> Your objective
Rewrite all of the records below, requests included, and shift every number in the coordinate answers by -94.

> Records for this exercise
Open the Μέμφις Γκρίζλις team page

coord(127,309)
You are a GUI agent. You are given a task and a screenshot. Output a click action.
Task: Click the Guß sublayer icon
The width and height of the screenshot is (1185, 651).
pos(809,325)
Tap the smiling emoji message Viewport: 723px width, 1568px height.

> Solution for this exercise
Open the Μέμφις Γκρίζλις team page

coord(33,215)
You are a GUI agent. You are given a task and a screenshot. Output a click action.
Task: Click the Guß sublayer icon
The width and height of the screenshot is (1185, 651).
pos(715,231)
Tap the smiling emoji message Viewport: 723px width, 1568px height.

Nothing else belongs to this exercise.